Emily Oster’s Expecting Better: Why the Conventional Pregnancy Wisdom Is Wrong — and What You Really Need To Know, first published in 2013, became something of a bible for hundreds of thousands of women who found that What to Expect When You’re Expecting just wasn’t cutting it. The Brown economics professor followed that book with another bestselling evidence-based parenting guide, Cribsheet, in 2019, and since the beginning of this year has been writing the parenting newsletter ParentData.
Not surprisingly, ParentData has in recent weeks become a very COVID-19–focused newsletter — issues have covered topics like delivering alone, whether it’s a bad time to try to conceive, and whether kids can transmit the virus — and readers were hungry for more info.

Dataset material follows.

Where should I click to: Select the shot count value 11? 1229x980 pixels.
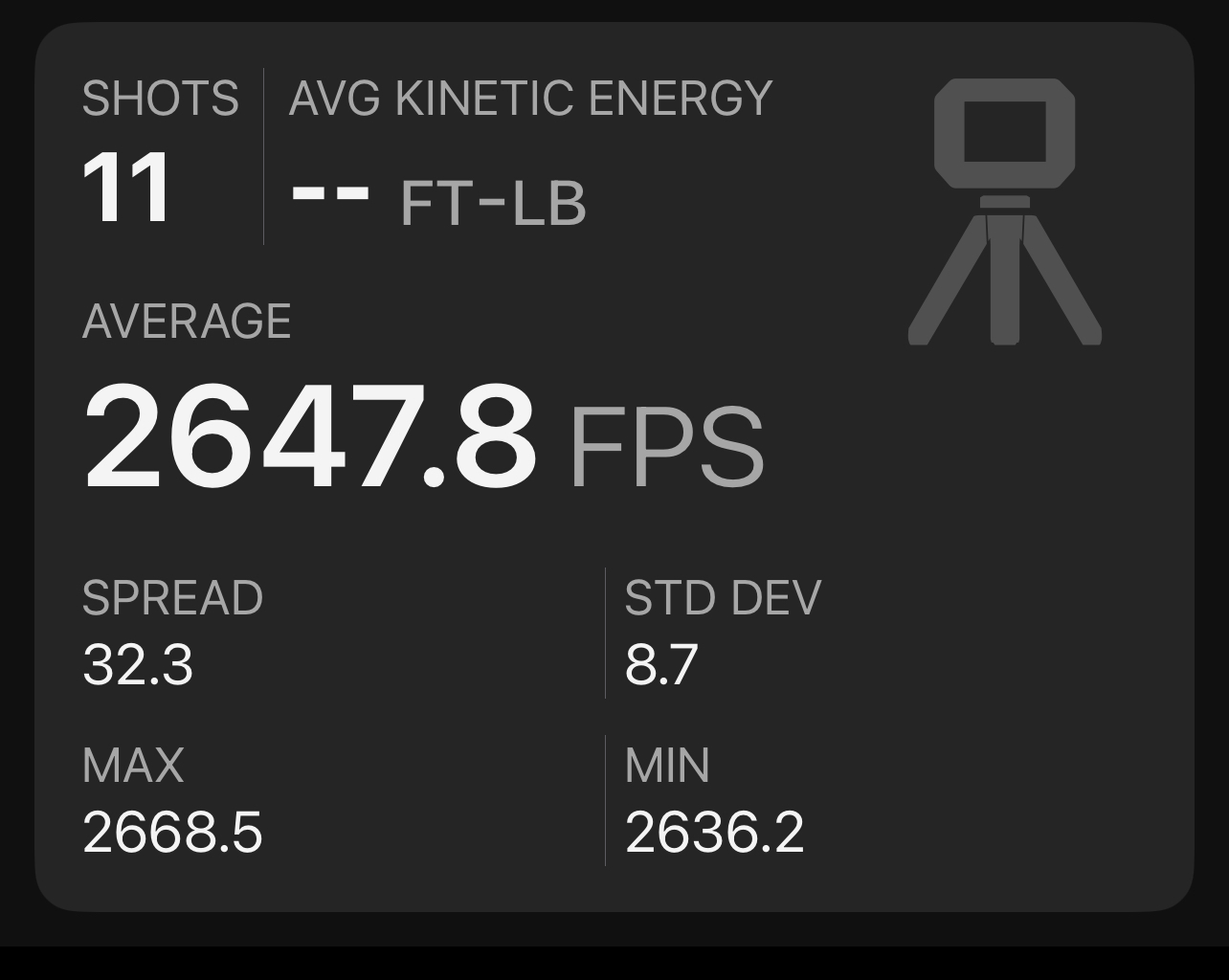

On Thursday, Oster announced the launch of COVID-Explained. “Written with real science people” — including Galit Alter, a professor of medicine at Harvard Medical School and group leader of the Ragon Institute of MGH, MIT and Harvard, as well as medical students and researchers — the site aims to offer both quick answers and explainers to questions like “Can I get the virus from touching things at the grocery store?” “What is going on with kids and Kawasaki-like Syndrome?” and “Why should I wear a mask??”

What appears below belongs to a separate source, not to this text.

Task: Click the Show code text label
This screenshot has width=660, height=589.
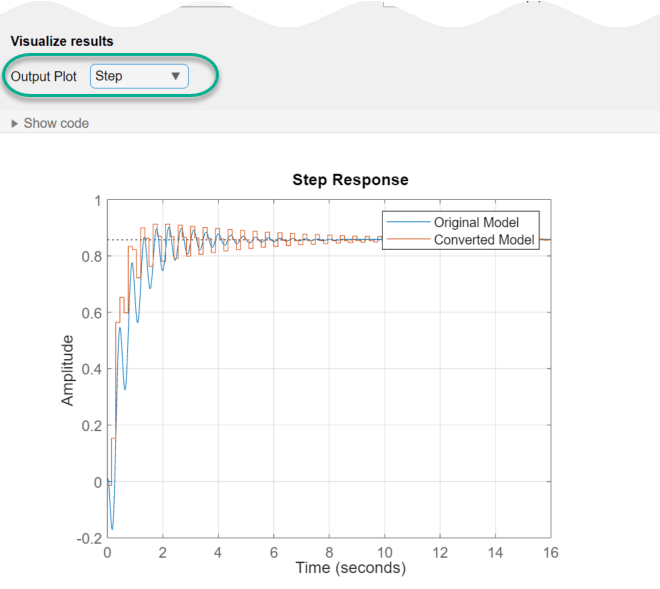Action: pos(56,123)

“People have been asking me a lot of very specific questions, and as I was working on those in a one-off way, I realized that part of the thing people were struggling with is just not really understanding some of the underlying ways that the virus works,” Oster told me Thursday (generously taking a few minutes out of her morning kid-care-and-homeschool shift to talk to me).

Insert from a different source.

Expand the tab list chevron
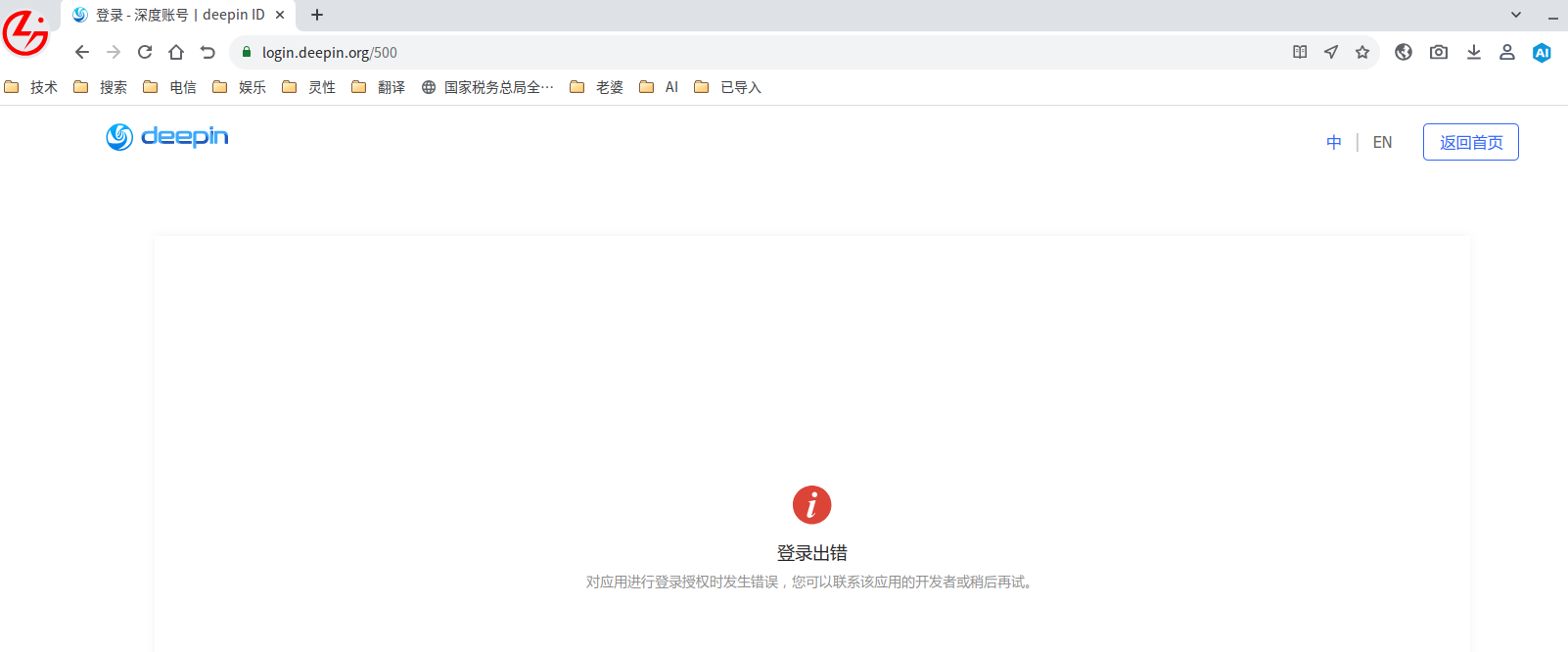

Hell yeah! "Expecting Better, for COVID." For those unfamiliar with @ProfEmilyOster's work, it's all about detangling correlation and causation to create a real risk assessment – and empower you in your life decisions. Now for Covid. Brilliant. https://t.co/B1qR0NmC1L
— Jemimah Steinfeld (@JFSteinfeld) May 7, 2020
“If somebody touches the salad box at the grocery store and has COVID, and then I touch it three hours later, do I get COVID for sure? It’s easier to understand the answer to that if you understand how the virus gets into you.”
(For the record: “The coronavirus can survive for roughly 3 days on some surfaces, like plastic and steel, according to research. However, there is not much evidence that simply touching a surface contaminated with the virus is likely to put a person at large risk, unless the surface was very recently handled by someone actively spreading the virus.” Don’t touch your face while grocery shopping, and wash your hands when you get home.)
Oster thought about threading this material through the work she’s already doing — the newsletter, various articles and podcasts and interviews — but thought it was more helpful to have many answers in one place. “I’m getting great information from professional immunologists and virologists, but I had the sense that they were having a hard time communicating the details of the science to a broader audience,” she said. “That’s something I do a lot of — I think a lot about communicating complicated, science-y topics to a lay audience while retaining some of the nuance — and thought there was something to add there.”
In the case of the questions on the site, Alter and her graduate students and postdocs take a first pass at writing a draft of an answer, “more or less as if they were writing for a colleague,” Oster said. Then Oster and her team of graduate students and undergrads tackle the drafts, trying to illuminate them in areas where they are confusing and making sure that non-scientists can understand them.
“People are struggling to disentangle anecdotes from statistics, and how to think about probabilities,” she said.
One story causing recent panic among parents is a possible connection between COVID and Kawasaki Disease, a rare illness in children.
“Most experts agree that most children have mild cases of COVID, if they get it — they’re mild or asymptomatic, and there’s more disagreement about whether they spread to other people, but the basic fact of this is that for most kids COVID is very, very mild,” Oster said. “The Kawasaki thing may or may not be linked to COVID, but people see it and are like ‘Oh my God, it is really bad for kids.’ We’re glomming on to the last piece of information, the last study read. It’s very hard to continually look at all of the evidence together, and I think that’s part of what’s making it so hard to move forward on this.”
I know what I am finding frustrating. It can BOTH be true that (1) kids are at low risk and (2) there are some rare serious complications which we want to be aware of and on the lookout for. Pointing out (1) doesn't mean ignoring (2) and pointing out (2) doesn't negate (1).
— ProfEmilyOster (@ProfEmilyOster) May 5, 2020
Well-meaning mainstream news coverage can confuse and scare people, as The Atlantic’s Ed Yong noted this week in the aftermath of a much-criticized Los Angeles Times story about “mutant strains” of the coronavirus.
“It would be helpful if there was a little bit more reflecting of the kind of broader consensus in some of the articles about new findings,” Oster said. “There needs to be a little more care taken in making sure that, when an article reports on some new piece of research, A) is that piece of research peer-reviewed, and B) what do we already know about the subject in this context? That’s been missing more frequently than I would like in some of this coverage.” COVID-Explained will try to rectify that.